Wednesday, May 13, 2009

Beauty Can Be Found Anywhere

Today was another overcast and rainy day. I'm starting to feel like I live in the rain forest. I haven't checked the extended weather forecast but I am hoping for some sunny and dry days while I am at the monastery this weekend. Today was also a quiet day. I met an old high school buddy for lunch. We discussed how unreal it seems that we are having a 40th high school reunion in the fall. Can it really have been so long ago that we drove around in cars, drinking beer on the sly, and blasting rock and roll music? By the time I got out of high school I was smoking pot, dropping acid, and growing my hair long. These days I feel like I'm getting wild if I drink two Diet Cokes and order an extra topping on my pizza. Our lunch was at one of my favorite restaurants. They have an awesome fried fish sandwich. It's one of my few concessions to my attempt at healthy living. The restaurant is in a part of downtown that's a little blighted. As I was walking back to my car I heard the heavenly sound of flute music in the air. I stopped to see where it was coming from and on a nearby corner stood a street musician who was possibly homeless. It reminded me that beauty can be found anywhere.

One more workday and I will have some personal freedom. I look forward to temporarily escaping secular time and living for a bit in the sacred time and rhythm of the monastery. It is always renewing for me when I am there. It also often gives me a new appreciation for the life I have in the world. Sometimes you can be too close to your own life to appreciate it. Stepping back and getting away, even if it's only for a few days, can change your whole perspective on life.

Here's something I read tonight by an old friend and teacher from my youth. His name is Father Richard Rohr. He is a Franciscan priest, renowned preacher, and author. He taught me much in my youth and I am still learning from him.
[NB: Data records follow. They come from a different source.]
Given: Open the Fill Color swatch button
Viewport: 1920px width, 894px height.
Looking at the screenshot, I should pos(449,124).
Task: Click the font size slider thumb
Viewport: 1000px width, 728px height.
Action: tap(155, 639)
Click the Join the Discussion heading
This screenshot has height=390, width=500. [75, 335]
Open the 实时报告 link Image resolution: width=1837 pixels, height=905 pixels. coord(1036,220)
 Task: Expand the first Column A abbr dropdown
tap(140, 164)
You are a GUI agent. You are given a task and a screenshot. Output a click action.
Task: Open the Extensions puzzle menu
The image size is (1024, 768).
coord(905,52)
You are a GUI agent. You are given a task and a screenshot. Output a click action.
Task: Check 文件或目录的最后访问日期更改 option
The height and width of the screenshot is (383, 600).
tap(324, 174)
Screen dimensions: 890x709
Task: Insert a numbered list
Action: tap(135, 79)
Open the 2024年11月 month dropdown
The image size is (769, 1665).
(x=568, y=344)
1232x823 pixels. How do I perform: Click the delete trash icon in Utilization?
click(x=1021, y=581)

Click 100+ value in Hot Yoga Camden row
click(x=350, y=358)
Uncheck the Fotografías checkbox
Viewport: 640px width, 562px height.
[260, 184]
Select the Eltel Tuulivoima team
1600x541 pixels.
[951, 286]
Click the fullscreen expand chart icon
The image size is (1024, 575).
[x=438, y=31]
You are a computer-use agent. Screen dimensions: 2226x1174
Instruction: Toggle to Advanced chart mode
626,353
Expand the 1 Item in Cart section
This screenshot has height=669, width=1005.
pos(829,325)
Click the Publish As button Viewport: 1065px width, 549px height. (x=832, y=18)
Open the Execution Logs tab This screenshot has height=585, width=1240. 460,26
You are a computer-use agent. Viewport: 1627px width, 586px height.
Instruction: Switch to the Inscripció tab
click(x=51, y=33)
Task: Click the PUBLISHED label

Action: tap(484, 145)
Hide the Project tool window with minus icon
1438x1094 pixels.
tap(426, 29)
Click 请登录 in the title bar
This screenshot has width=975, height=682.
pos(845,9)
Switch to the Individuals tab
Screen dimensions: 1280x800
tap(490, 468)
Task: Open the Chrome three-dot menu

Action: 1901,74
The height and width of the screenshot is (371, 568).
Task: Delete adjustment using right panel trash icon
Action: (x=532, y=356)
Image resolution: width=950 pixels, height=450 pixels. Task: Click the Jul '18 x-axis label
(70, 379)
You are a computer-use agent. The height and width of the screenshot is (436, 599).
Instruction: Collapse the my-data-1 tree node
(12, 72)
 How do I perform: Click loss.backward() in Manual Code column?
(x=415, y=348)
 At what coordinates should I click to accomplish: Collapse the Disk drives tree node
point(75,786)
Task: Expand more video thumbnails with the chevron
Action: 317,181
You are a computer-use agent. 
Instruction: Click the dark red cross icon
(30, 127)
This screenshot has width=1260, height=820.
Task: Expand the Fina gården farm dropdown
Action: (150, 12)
As Eckhart Tolle points out in The Power of Now, we don’t have to be in a certain place or even a perfect person to experience the fullness of God. God is always given, incarnate in every moment and present to those of us who know how to be present ourselves.

Strangely enough, it is often imperfect people and people in quite secular settings who encounter “The Presence” (Parousia, “fullness”). That pattern is rather clear in the whole Bible.

Let’s state it clearly: One great idea of the biblical revelation is that God is manifest in the ordinary, in the actual, in the daily, in the now, in the concrete incarnations of life, and not through purity codes and moral achievement contests, which are seldom achieved anyway.